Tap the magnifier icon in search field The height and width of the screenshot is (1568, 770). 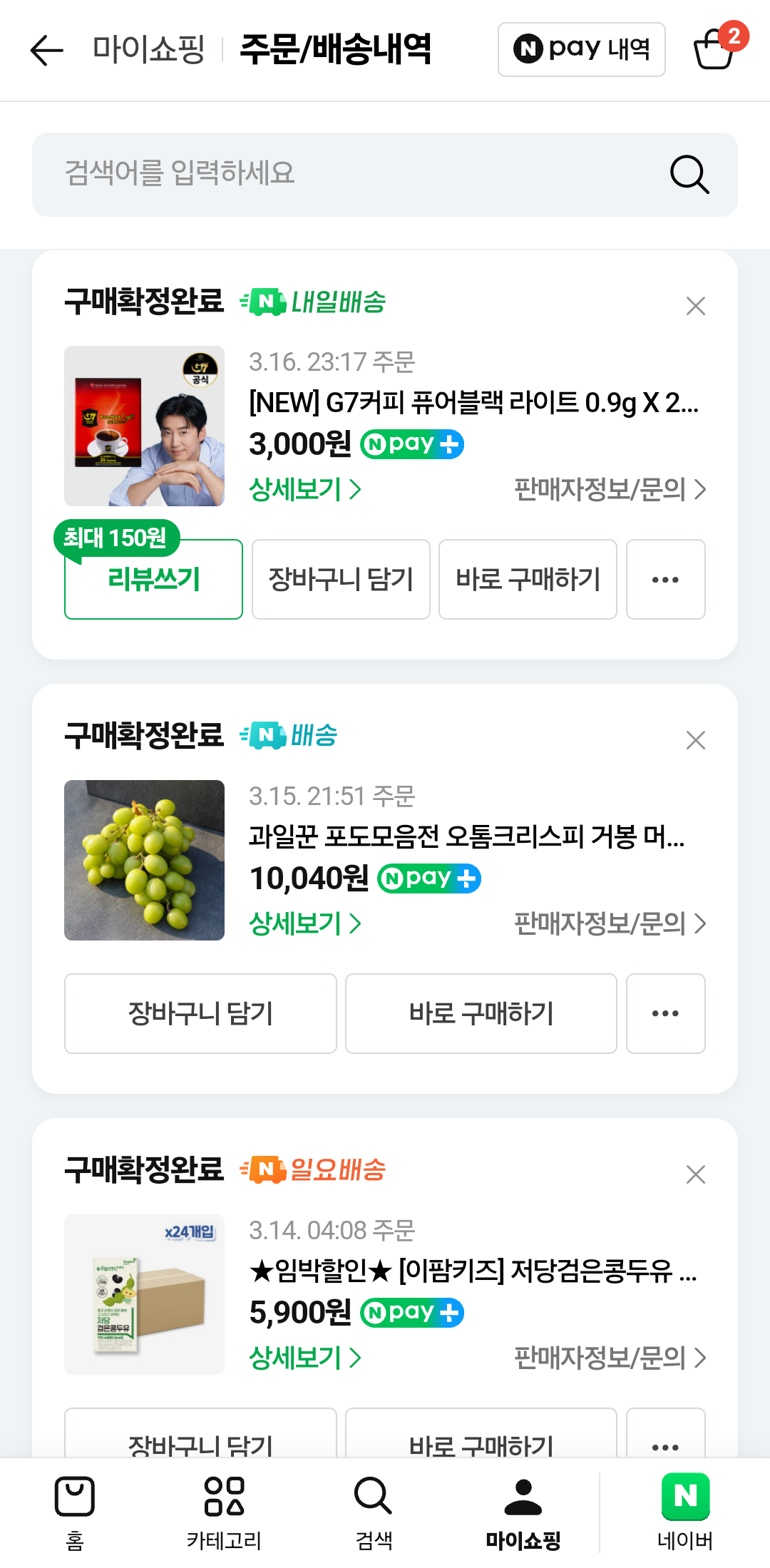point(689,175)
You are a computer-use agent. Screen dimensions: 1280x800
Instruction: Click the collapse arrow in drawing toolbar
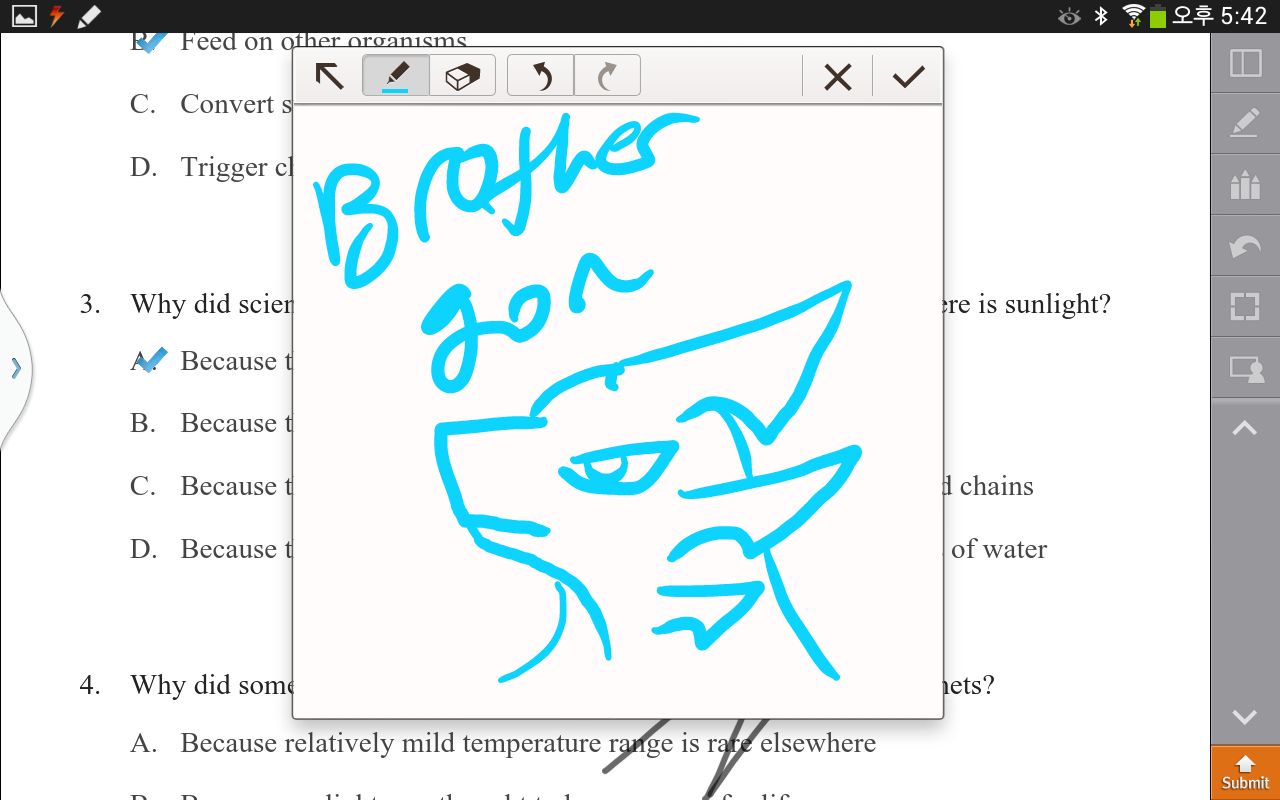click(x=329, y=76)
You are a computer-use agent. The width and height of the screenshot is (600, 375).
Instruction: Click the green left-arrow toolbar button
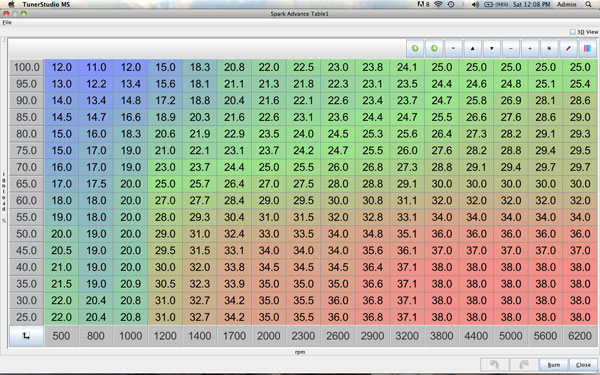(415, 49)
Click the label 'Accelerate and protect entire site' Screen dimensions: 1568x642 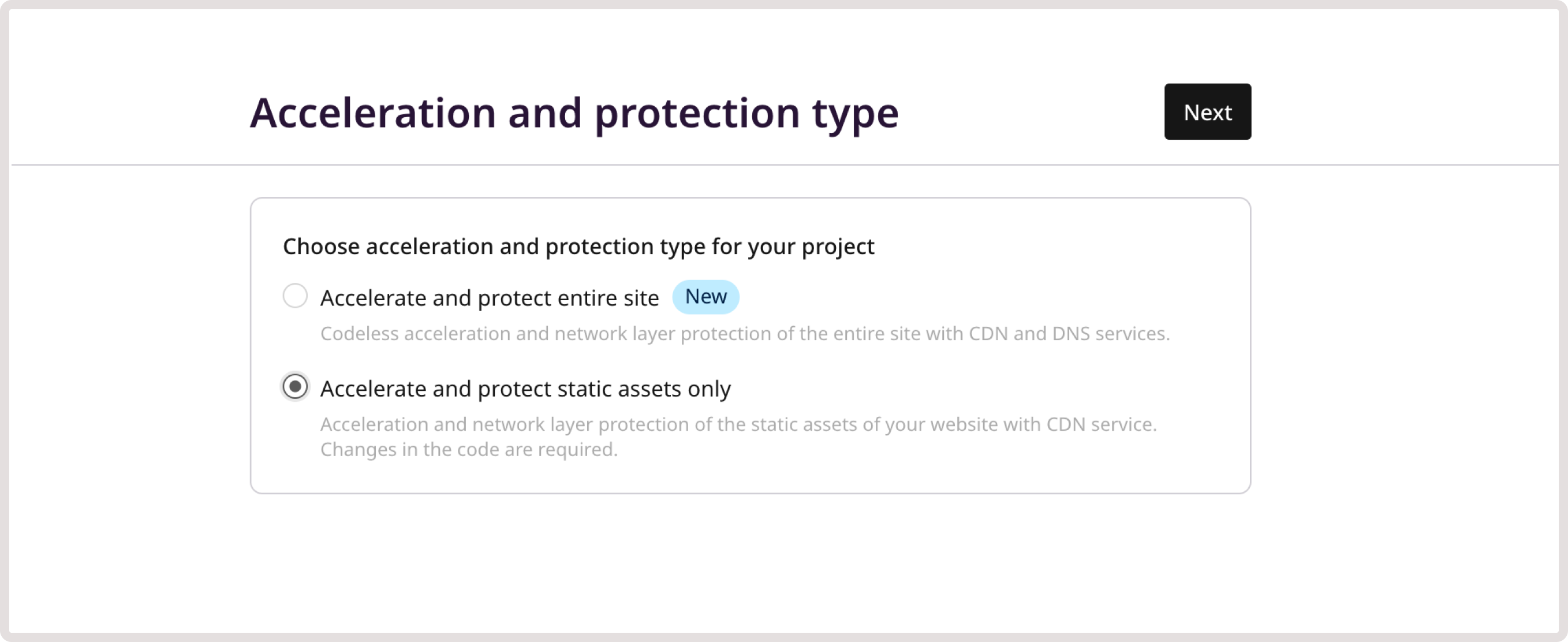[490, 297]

Activity -
Each line containing the word "computer" needs to be copied from the data above.

Answer area -
You are a computer-use agent. Screen dimensions: 1280x800
You are a computer-use agent. The width and height of the screenshot is (600, 375).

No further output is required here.